No estoy acostumbrado a que hablen de mí en esos términos. No estoy acostumbrado a que las mujeres hablen de mí de ningún modo. A no ser que les dé lástima.

– Bueno, los hombres hombres son -murmuro, e intento disimular lo cohibido que me siento.

– ¡Están bien para lo que son! -dice ella.

– ¿Has encontrado algo más? ¿Sobre el monasterio de Vaerne?

– Lo siento, te he dado todo lo que teníamos. -Está afónica, como si llevara algún tiempo de más saliendo de juerga con demasiada frecuencia-. Sobre todo cartas y referencias a manuscritos. Pero, en cambio, hay mucho más sobre los hospitalarios de San Juan, si quieres echarle un vistazo. ¿Por qué te interesa?

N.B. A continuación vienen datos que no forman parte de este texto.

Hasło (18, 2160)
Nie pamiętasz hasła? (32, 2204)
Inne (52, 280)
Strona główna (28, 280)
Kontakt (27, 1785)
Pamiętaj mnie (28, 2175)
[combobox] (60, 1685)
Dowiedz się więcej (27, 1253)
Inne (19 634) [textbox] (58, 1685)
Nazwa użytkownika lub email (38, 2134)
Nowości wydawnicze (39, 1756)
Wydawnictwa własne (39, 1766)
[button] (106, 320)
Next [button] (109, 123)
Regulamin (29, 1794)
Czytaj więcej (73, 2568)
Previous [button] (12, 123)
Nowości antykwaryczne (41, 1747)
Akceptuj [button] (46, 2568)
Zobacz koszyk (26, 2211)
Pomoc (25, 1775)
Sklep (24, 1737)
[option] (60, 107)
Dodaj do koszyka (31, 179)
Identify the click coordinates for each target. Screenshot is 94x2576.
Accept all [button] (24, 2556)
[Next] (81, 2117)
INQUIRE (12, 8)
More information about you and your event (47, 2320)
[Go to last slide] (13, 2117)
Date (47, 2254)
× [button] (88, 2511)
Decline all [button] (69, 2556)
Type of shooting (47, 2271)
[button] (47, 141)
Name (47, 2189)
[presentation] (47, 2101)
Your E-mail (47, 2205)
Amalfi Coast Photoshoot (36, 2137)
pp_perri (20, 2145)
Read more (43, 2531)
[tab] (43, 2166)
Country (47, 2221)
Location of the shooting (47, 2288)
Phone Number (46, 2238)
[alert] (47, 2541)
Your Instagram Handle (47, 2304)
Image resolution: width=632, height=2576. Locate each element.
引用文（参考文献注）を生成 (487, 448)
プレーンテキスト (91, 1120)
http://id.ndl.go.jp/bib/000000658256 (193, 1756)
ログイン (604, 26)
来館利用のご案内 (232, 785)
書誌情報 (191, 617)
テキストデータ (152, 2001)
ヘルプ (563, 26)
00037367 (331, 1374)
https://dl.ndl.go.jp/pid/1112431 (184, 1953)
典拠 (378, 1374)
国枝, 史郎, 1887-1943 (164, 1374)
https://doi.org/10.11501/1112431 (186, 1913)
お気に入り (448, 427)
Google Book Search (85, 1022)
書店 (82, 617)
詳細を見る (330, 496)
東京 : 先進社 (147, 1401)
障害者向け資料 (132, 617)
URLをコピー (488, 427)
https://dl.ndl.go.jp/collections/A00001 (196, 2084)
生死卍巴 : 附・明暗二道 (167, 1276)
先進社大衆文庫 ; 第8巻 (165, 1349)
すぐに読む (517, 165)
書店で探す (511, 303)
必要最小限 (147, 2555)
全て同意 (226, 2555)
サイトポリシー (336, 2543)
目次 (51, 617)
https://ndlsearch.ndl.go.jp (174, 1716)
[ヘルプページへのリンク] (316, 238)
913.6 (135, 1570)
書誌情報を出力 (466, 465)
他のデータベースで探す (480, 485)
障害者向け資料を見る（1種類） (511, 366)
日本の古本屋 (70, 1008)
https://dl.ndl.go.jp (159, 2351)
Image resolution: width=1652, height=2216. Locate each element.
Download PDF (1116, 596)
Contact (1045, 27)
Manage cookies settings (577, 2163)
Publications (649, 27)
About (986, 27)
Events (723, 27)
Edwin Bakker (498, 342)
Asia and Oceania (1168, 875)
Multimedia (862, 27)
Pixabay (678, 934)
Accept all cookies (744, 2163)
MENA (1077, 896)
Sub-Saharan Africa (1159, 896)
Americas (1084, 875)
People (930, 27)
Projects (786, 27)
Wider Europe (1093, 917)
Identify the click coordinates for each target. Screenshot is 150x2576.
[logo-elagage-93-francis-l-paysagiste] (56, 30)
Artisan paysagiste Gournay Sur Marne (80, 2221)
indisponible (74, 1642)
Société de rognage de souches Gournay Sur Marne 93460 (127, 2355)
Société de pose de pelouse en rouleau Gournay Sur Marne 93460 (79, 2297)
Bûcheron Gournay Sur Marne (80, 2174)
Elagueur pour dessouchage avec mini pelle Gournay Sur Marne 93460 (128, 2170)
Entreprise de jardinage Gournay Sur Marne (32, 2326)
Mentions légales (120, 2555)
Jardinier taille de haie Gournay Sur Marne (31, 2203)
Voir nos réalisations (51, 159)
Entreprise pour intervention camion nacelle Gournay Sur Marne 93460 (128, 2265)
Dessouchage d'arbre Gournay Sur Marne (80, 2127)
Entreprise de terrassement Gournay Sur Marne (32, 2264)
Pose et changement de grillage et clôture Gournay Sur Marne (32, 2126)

– Se trata de un hallazgo arqueológico.

– Me ha dicho que eres arqueólogo. ¿Encuentras lo que buscas?

– Ni siquiera sé lo que estoy buscando.

Ella se ríe.

– Diane me ha dicho que eres bastante particular.

La orden de los hospitalarios de San Juan de Jerusalén fue fundada con fines caritativos en un hospital de Jerusalén en el año 1050 y consagrada a Juan Bautista. Los monjes cuidaban a ancianos y enfermos, pero más tarde (inspirados por la orden de los templarios, fundada en 1119) asumieron también la responsabilidad de proteger militarmente los lugares sagrados.

Cuando Jerusalén fue conquistada en 1187, los hospitalarios de San Juan trasladaron su cuartel general al castillo cruzado de Acre. Desde allí, mano a mano con los templarios, lucharon contra los musulmanes. Al mismo tiempo empezaron a viajar por el mundo. Curiosamente también a Noruega. Cuando Acre cayó en 1291, los hospitalarios trasladaron su sede primero a Chipre y luego a Rodas.

A través de los siglos, los hospitalarios fueron llevados de batalla en batalla, de huida en huida, de tiempos de grandeza a derrotas y de nuevo a tiempos de grandeza. La orden creció hasta hacerse rica y poderosa. Recibían regalos de reyes y príncipes. Los cruzados volvían de sus saqueos cargados con grandiosos tesoros. Dice lo suyo el que la orden siga existiendo hoy en día.

Mientras los hermanos de Europa luchaban contra poderosos enemigos, los hospitalarios del monasterio de Vaerne disfrutaban de mucho apoyo. El Papa de Roma envió cartas de protección, la población local y el rey los cuidaban bien.

Pero los monjes de Vaerne no tardaron en encontrar oposición. En una carta del papa Nicolás II dirigida al obispo de Oslo, pide que les devuelvan a los monjes los terrenos que les han sustraído. Sólo cabe adivinar lo que se oculta tras esa carta.

El gran maestro de la orden sólo reconocía al Papa como su superior. Las tres clases de los hospitalarios -caballeros, monjes y hermanos servidores- extendieron la orden por toda Europa. En los monasterios seguían cuidando a ancianos y enfermos, pero, bajo tanta virtud, vibraba el deseo del gran maestro de conseguir más posesiones, más oro y piedras preciosas, más poder todavía. Para reyes, príncipes y clérigos, las órdenes de los hospitalarios y los templarios acabaron por convertirse en peligrosas competidoras. En 1312, Felipe IV de Francia cortó por lo sano y disolvió la orden más poderosa, la de los templarios. Los algo más inofensivos hospitalarios se quedaron con gran parte de las inconcebibles riquezas de los templarios, pero no pudieron disfrutarlas durante mucho tiempo. Sus posesiones y tesoros fueron confiscados. En 1480 los hospitalarios derrotaron a los turcos cuando éstos atacaron Rodas, pero en 1522 capitularon ante el sultán Suleimán. Los turcos permitieron que el gran maestro viajara a Mesina y, durante las negociaciones con el emperador Carlos V, lo convencieron para que les cediera Malta, Gozo y Trípoli en 1530.